Friday, August 14, 2009

MEAT SPACE


It’s my favorite new term. I found it in a chat between programmers speaking about the effects of virtual reality’s influence on “meat space”. I like it for a number of reasons, the primary of which is its delineation of the threshold between being absorbed in ideating the potential of infinite possibilities in the mental, meditative, cyber space of the mind, and the singular, final realization resulting from action taken in material, “real” reality, meat space. You need only type “threshold” or “golden rule” into the blog search text block at the top of the page to find my previous posts to see how many times the concept comes up for me and what I feel about the existence of such a separation between thought and action; the interim where golden rule contemplation of ethical intent is required for harmony among humans.

This new slant on the threshold also suggests another pair of halves in my oft returned to theme of a species split. This time it’s between the entertained and the entertainers. Our culture is becoming defined by the amount of energy exerted by a service industry to supplant the energy required for the direct experience of nature so shunned by the served. There was a level of cultural depth not delved by the sifi blockbuster, Matrix: all the humans being milked for their energy were supposedly entrapped into such an existence.
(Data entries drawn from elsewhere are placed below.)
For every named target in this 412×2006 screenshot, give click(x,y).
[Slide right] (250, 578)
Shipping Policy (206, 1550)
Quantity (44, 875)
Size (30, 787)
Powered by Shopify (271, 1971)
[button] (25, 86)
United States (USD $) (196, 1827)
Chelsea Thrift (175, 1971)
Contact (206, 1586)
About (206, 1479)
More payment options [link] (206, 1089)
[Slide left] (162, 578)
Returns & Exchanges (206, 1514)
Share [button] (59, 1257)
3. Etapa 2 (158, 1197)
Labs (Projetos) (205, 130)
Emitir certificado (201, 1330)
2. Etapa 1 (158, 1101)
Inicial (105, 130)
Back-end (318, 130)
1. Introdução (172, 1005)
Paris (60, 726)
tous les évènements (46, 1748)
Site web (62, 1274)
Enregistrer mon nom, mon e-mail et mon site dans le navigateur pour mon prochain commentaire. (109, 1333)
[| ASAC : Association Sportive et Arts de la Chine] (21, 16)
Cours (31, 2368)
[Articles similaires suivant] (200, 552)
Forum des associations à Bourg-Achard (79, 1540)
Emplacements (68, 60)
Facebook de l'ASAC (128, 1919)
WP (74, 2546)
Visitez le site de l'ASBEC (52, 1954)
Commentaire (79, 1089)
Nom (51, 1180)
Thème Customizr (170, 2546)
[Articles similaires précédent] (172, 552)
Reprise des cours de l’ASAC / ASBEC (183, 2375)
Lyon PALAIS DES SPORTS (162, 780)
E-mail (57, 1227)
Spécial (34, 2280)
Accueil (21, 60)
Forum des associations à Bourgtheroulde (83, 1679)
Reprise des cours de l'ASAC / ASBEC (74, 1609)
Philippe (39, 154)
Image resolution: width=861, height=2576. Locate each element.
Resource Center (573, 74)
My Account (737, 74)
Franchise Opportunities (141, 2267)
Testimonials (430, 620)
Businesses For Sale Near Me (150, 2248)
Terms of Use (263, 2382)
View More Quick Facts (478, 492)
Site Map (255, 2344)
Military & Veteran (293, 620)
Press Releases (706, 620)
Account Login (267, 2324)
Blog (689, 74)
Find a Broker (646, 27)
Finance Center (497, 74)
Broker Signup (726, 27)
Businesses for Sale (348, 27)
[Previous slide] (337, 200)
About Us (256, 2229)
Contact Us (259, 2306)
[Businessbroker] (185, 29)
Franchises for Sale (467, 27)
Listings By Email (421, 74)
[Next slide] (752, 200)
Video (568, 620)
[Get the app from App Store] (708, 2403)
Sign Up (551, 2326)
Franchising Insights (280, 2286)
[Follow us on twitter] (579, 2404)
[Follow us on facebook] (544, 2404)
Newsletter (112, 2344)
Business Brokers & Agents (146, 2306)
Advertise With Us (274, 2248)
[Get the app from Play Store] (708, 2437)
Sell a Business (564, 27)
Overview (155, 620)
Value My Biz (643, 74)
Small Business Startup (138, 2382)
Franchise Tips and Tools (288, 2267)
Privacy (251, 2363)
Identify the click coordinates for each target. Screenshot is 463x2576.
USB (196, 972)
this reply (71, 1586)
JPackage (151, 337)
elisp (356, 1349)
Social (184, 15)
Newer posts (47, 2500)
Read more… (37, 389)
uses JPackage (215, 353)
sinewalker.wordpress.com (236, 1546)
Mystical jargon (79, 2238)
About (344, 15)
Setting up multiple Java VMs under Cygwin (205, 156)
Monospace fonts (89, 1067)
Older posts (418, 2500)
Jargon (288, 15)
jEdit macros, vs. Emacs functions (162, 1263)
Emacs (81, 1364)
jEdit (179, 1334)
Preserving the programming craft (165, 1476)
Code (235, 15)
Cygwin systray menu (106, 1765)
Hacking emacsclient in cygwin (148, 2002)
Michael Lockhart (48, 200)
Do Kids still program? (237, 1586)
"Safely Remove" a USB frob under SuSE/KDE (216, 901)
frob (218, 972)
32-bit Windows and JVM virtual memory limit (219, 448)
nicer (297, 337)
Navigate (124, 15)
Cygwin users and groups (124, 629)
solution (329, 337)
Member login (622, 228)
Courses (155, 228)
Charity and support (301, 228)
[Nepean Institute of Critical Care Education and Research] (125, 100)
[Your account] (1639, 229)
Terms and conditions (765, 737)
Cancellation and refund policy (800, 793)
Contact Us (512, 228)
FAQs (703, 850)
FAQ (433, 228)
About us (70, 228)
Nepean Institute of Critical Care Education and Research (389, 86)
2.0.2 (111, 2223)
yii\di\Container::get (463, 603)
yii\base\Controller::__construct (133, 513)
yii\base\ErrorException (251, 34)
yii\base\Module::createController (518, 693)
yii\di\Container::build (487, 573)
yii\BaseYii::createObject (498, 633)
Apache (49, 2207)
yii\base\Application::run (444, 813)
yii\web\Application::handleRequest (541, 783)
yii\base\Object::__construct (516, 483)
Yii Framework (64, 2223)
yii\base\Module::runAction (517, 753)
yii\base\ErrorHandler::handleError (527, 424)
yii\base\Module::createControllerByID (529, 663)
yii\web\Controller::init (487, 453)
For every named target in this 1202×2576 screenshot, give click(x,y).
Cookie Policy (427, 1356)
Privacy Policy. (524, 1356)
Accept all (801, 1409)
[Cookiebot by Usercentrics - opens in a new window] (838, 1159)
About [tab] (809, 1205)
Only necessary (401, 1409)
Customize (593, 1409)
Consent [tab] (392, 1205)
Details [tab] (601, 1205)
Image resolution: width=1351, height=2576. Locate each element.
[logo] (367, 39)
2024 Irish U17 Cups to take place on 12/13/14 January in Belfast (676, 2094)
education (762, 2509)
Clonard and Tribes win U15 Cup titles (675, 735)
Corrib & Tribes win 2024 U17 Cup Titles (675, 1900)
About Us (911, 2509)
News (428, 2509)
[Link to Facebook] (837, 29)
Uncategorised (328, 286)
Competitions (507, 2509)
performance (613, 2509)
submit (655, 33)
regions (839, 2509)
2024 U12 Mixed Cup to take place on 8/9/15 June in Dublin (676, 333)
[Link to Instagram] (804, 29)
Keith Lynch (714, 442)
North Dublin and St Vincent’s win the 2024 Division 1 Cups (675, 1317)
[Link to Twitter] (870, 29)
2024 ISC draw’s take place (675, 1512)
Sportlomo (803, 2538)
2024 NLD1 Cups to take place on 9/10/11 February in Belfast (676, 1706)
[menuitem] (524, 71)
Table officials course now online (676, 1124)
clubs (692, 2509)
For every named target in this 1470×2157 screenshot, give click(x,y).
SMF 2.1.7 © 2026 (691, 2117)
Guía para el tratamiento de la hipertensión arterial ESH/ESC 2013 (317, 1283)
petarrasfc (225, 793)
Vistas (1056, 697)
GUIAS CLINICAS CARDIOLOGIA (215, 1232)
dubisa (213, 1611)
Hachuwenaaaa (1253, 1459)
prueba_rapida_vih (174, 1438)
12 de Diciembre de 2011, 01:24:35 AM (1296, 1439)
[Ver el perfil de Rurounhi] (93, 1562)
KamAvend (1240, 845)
The tangent it suggested to me was the quite possible result of humans existing within western culture readily volunteering for the milking in return for being permanently entertained by electronic feed from only the most adrenalin soaked experiences continually being culled from wired sensory systems of humans (entertainers) being rewarded most for experiencing the most sensually entertaining activities in meat space. What a deal all around; meat space life as manna of porn heating cyber space up to room temperature.

The humans not wired at either end in such a future will be those who aren’t now — the indigenous cultures, to which many may repair by merely getting real about life on earth.

Jose Phillip Farmer’s series, Dayworld, described a world whose artificially boosted rate of reproduction was solved just as artificially as western culture seems destined always to try, by keeping dormant 6/7ths of the population 6/7ths of the time so that 1/7th of the population enjoys the world and its facilities one day per week in rotating occupation of meat space with, one supposes, no consciousness of the other six except how the day before left your house, did your job, etc. I imagine such people living seven times longer in a cultural world changing seven times faster would eventually dissolve like anything held too close to the heat.

No matter how we stack ‘em, the planet cannot sustain the population resulting from our insisting on artificially increasing food production and refusing to artificially limit the birth rate with contraception and incentives for smaller families. These are those interesting times the ancients supposedly cursed us with by telling fairy tales we had to close our eyes to believe. Meat space has more going on than any tale can nail. Just trimming off the fat is a lifetime activity.